BRIEF:
Write out everything from the line containing "Expand the View by Small icons dropdown" down to the end of the material below as a JSON list of strings, with one string per line. Leave out blank lines and the pictures.

# START OF RECORDS TO PROCESS

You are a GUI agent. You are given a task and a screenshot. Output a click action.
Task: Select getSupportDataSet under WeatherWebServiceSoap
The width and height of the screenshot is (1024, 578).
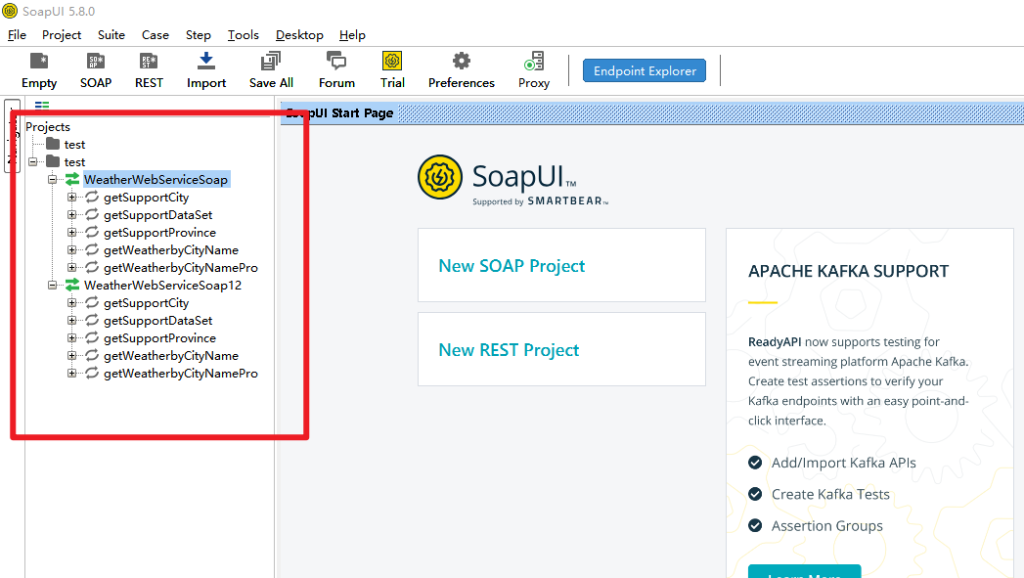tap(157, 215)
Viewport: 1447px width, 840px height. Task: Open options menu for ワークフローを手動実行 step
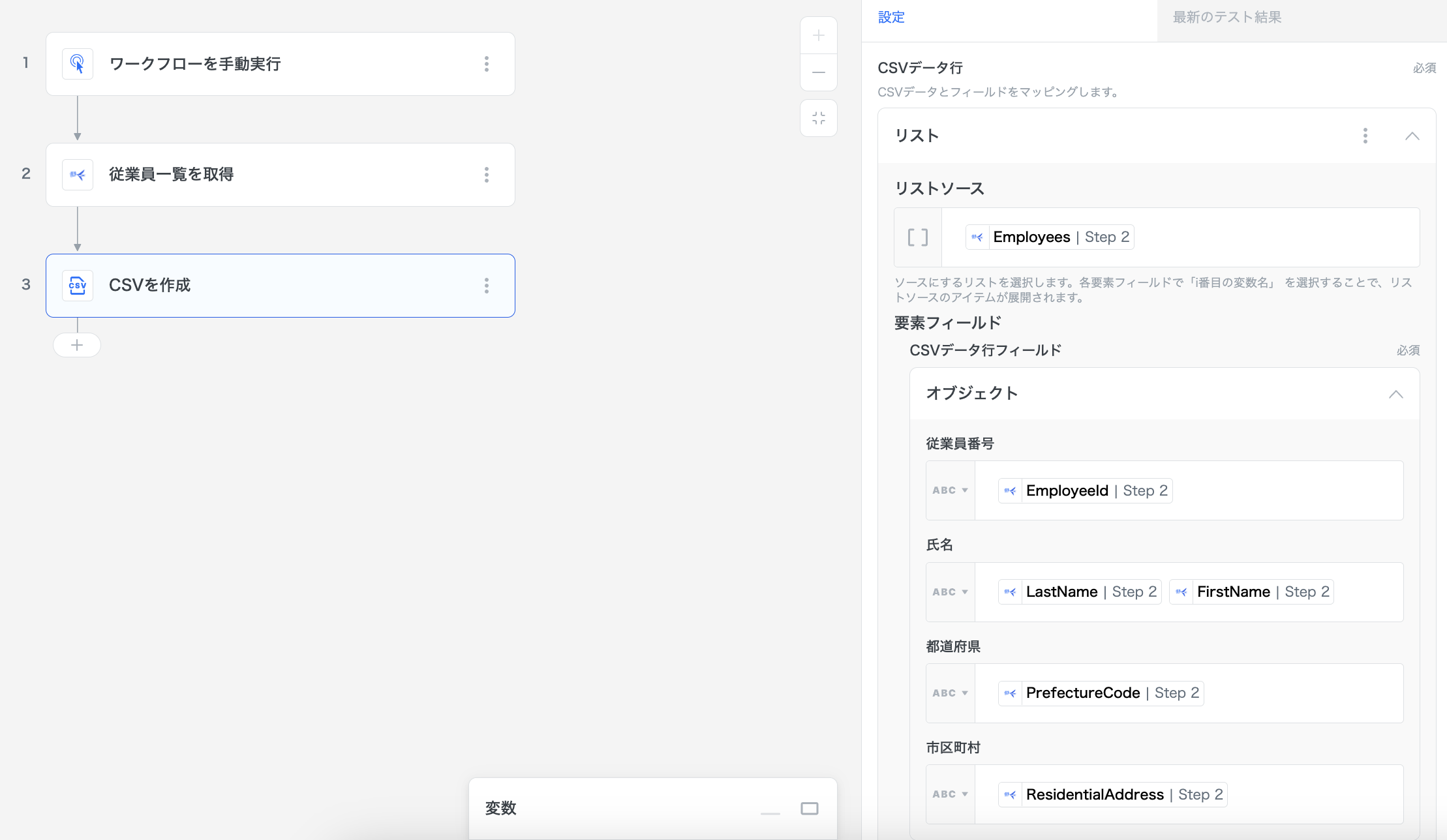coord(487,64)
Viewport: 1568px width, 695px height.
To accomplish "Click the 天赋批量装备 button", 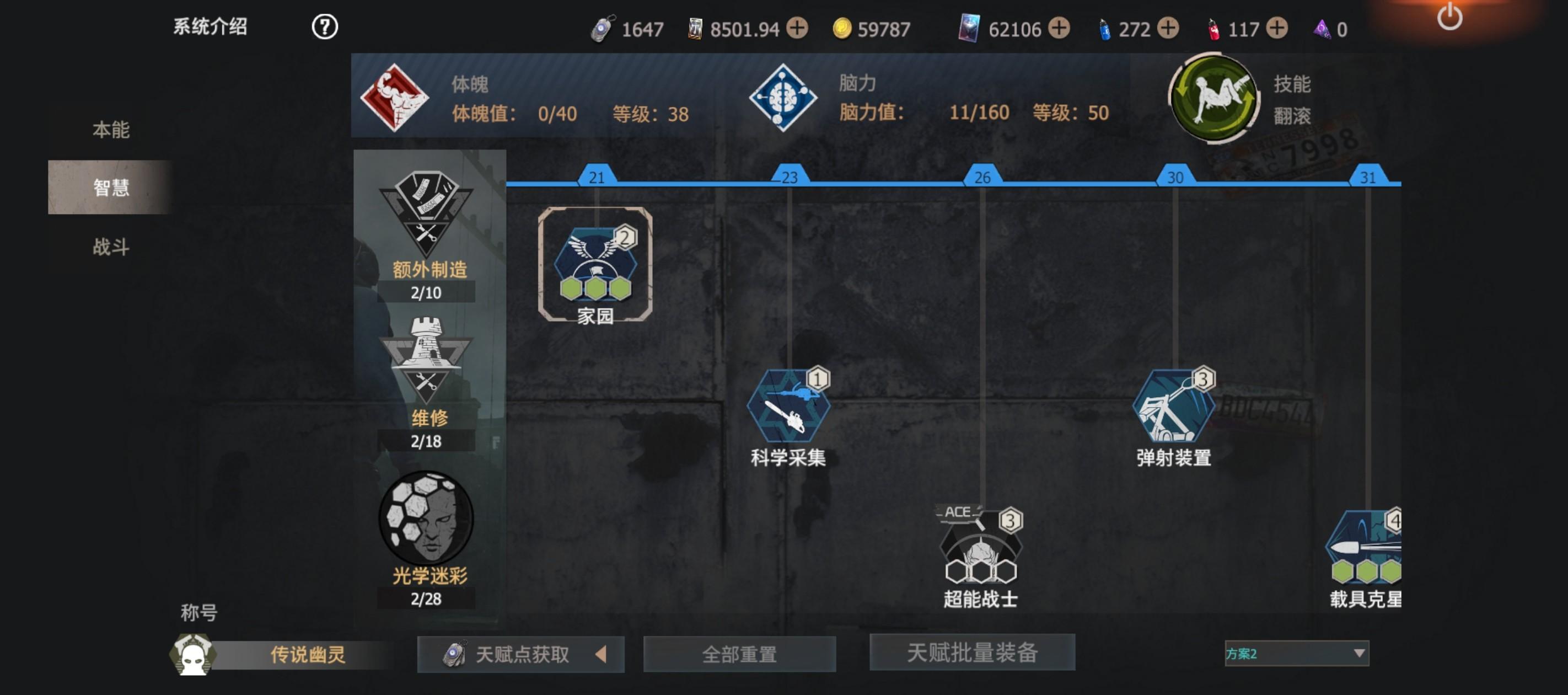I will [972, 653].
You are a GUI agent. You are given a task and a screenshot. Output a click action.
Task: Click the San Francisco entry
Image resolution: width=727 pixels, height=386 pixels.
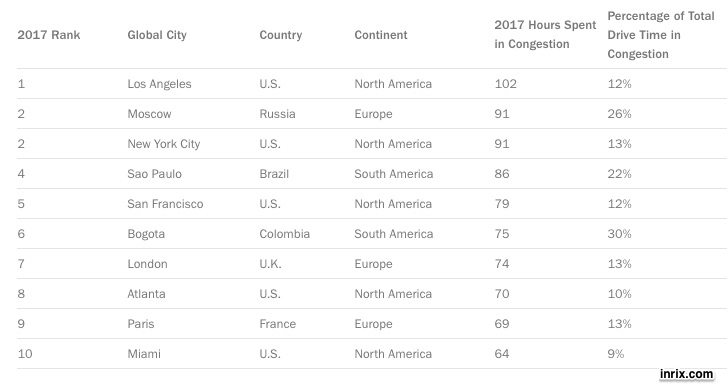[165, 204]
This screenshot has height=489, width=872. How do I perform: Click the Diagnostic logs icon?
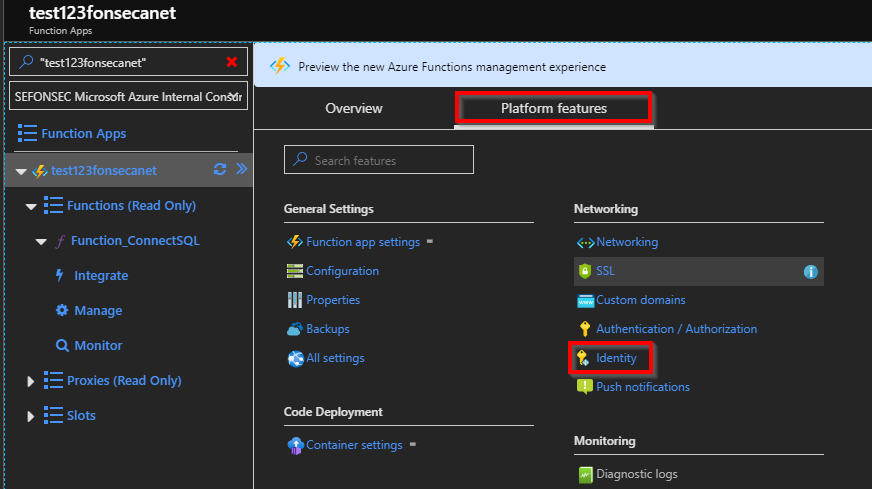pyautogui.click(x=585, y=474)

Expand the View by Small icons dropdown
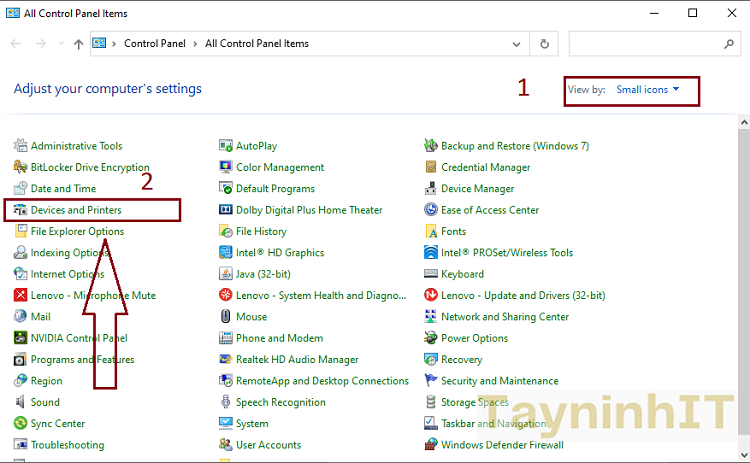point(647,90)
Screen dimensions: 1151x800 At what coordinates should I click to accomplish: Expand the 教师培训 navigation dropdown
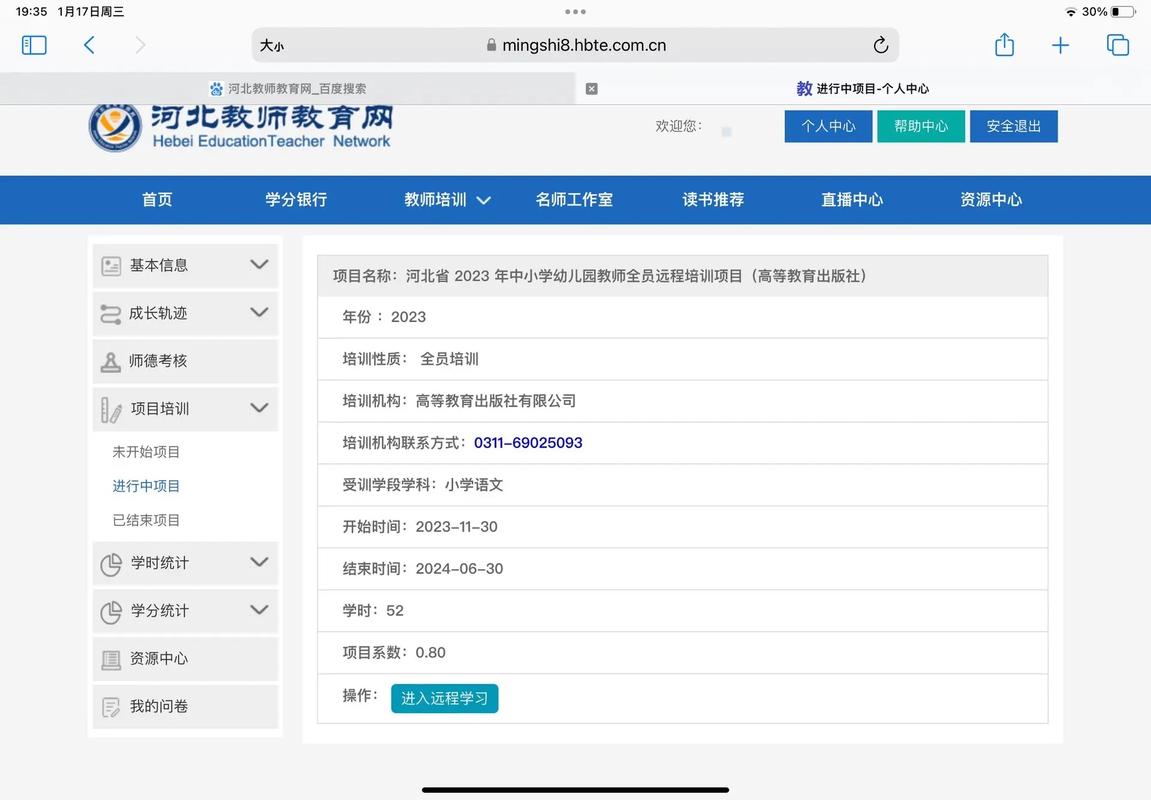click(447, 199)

# END OF RECORDS TO PROCESS

SOLUTION TO THIS PROBLEM:
[
  "Expand the View by Small icons dropdown",
  "point(647,90)",
  "Screen dimensions: 1151x800 At what coordinates should I click to accomplish: Expand the 教师培训 navigation dropdown",
  "click(447, 199)"
]